The Cullman Tribune obtained documents through open records requests for this article.
This is the first in a three-part series by The Tribune examining public records, policies and agency responses related to Flock Safety ALPR cameras in the Cullman area. This article focuses on the Cullman Police Department. Later articles will focus on Hanceville, Wallace State Community College and the Cullman County Sheriff’s Office.
Cullman City Council President Kim Hall said the city views the technology as a public safety tool while also recognizing the importance of public trust.
“Advanced technological tools are available for law enforcement to provide for the public safety of our community, citizens and visitors,” Hall said. “Public safety and public trust go hand in hand, and we are committed to supporting both as we continue to serve the citizens of Cullman.”
The records reviewed by The Tribune include:
- Flock Safety order forms
- Invoices
- Policy documents
- A camera list
- A redacted audit spreadsheet
- A sharing spreadsheet
- City correspondence
The Tribune is not publishing a full map of camera locations or camera angles. The records reviewed show the system is concentrated along major entrances, highway routes, business corridors and key intersections.
The documents also show the system is connected through Flock sharing settings to agencies outside Cullman.
The city produced a sharing spreadsheet with columns labeled “Organization Name,” “Networks Shared With Me” and “Networks I’m Sharing.”
The Tribune is not characterizing every listed organization as having identical access or unlimited search authority. The record shows CPD’s system was connected through Flock sharing settings to agencies beyond the city.
What the system does
Flock Safety’s order forms and product descriptions describe the company’s license plate reader cameras as devices that capture license plate information and vehicle attributes.
The records describe tools that allow law enforcement to search by:
- Time
- Location
- Full plates
- Partial plates
- Temporary plates
- Vehicle type
- Make
- Color
- License plate state
- Missing or covered plates
- Features such as bumper stickers, decals and roof racks
The documents also describe FlockOS features such as community camera access, license plate lookup, vehicle fingerprint search, real-time National Crime Information Center alerts, custom hot lists, state network access and nationwide network access.
The system can create a searchable record of where and when a vehicle was captured.

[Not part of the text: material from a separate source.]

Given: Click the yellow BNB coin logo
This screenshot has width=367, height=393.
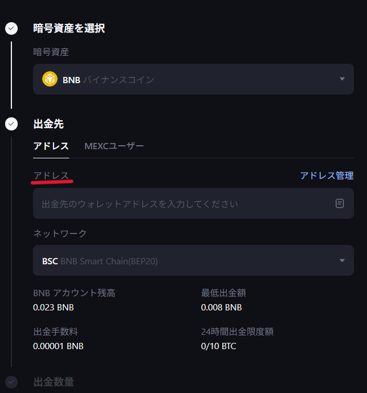Looking at the screenshot, I should pos(50,79).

It can compare plates to wanted, missing, stolen or locally entered lists. It can also allow investigators to search across multiple cameras and, depending on access, broader Flock networks.
Alabama rules governing license plate readers require LPR data to be used for criminal justice or public safety purposes. Those rules also require agencies to maintain logs showing who accessed the data, when it was accessed and the purpose for the access.
Cullman’s Flock system
The City of Cullman’s main Flock Safety order form identifies the customer as “AL – Cullman PD.”
CPD can purchase equipment and enter vendor contracts with Cullman City Council approval.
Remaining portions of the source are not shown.